Rewrite every row below, changing each "screenshot" to "screen capture" and leaving the rest untouched.

__DATA UNDER STUDY__
***
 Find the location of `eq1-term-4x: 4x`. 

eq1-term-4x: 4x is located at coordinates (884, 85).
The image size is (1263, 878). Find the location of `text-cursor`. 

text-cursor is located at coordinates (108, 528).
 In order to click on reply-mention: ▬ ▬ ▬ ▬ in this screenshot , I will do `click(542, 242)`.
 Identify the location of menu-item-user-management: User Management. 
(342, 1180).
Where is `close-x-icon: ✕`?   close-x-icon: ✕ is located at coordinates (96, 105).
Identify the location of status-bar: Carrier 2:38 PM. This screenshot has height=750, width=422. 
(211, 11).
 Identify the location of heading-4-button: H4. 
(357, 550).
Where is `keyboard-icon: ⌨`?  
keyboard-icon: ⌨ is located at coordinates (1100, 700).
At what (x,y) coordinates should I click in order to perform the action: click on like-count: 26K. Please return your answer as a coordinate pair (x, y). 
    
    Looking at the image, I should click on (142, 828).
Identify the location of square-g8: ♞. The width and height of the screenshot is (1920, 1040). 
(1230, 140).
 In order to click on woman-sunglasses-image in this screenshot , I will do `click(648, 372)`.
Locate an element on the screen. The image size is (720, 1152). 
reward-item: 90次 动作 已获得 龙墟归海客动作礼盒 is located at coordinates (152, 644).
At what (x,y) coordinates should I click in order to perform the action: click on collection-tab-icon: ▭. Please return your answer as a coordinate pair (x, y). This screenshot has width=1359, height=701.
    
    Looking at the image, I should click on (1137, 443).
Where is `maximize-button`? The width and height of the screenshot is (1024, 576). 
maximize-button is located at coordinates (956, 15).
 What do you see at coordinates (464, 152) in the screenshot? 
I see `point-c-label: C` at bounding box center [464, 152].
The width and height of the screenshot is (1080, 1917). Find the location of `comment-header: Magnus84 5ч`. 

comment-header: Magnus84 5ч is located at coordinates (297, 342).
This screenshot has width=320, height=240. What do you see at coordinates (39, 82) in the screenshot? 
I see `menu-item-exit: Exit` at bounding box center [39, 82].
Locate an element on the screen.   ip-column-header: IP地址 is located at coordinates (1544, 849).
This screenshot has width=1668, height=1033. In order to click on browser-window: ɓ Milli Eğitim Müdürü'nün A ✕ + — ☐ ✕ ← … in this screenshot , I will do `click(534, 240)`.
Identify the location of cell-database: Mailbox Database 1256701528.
***
__ANSWER TO THE PROBLEM__
 Find the location of `eq1-term-4x: 4x`. 

eq1-term-4x: 4x is located at coordinates (884, 85).
The image size is (1263, 878). Find the location of `text-cursor`. 

text-cursor is located at coordinates (108, 528).
 In order to click on reply-mention: ▬ ▬ ▬ ▬ in this screen capture , I will do `click(542, 242)`.
 Identify the location of menu-item-user-management: User Management. 
(342, 1180).
Where is `close-x-icon: ✕`?   close-x-icon: ✕ is located at coordinates (96, 105).
Identify the location of status-bar: Carrier 2:38 PM. This screen capture has height=750, width=422. 
(211, 11).
 Identify the location of heading-4-button: H4. 
(357, 550).
Where is `keyboard-icon: ⌨`?  
keyboard-icon: ⌨ is located at coordinates (1100, 700).
At what (x,y) coordinates should I click in order to perform the action: click on like-count: 26K. Please return your answer as a coordinate pair (x, y). 
    
    Looking at the image, I should click on (142, 828).
Identify the location of square-g8: ♞. The width and height of the screen capture is (1920, 1040). 
(1230, 140).
 In order to click on woman-sunglasses-image in this screen capture , I will do `click(648, 372)`.
Locate an element on the screen. The image size is (720, 1152). 
reward-item: 90次 动作 已获得 龙墟归海客动作礼盒 is located at coordinates (152, 644).
At what (x,y) coordinates should I click in order to perform the action: click on collection-tab-icon: ▭. Please return your answer as a coordinate pair (x, y). This screen capture has width=1359, height=701.
    
    Looking at the image, I should click on (1137, 443).
Where is `maximize-button`? The width and height of the screen capture is (1024, 576). 
maximize-button is located at coordinates (956, 15).
 What do you see at coordinates (464, 152) in the screen capture? 
I see `point-c-label: C` at bounding box center [464, 152].
The width and height of the screen capture is (1080, 1917). Find the location of `comment-header: Magnus84 5ч`. 

comment-header: Magnus84 5ч is located at coordinates (297, 342).
This screen capture has width=320, height=240. What do you see at coordinates (39, 82) in the screen capture? 
I see `menu-item-exit: Exit` at bounding box center [39, 82].
Locate an element on the screen.   ip-column-header: IP地址 is located at coordinates (1544, 849).
This screen capture has width=1668, height=1033. In order to click on browser-window: ɓ Milli Eğitim Müdürü'nün A ✕ + — ☐ ✕ ← … in this screen capture , I will do `click(534, 240)`.
Identify the location of cell-database: Mailbox Database 1256701528.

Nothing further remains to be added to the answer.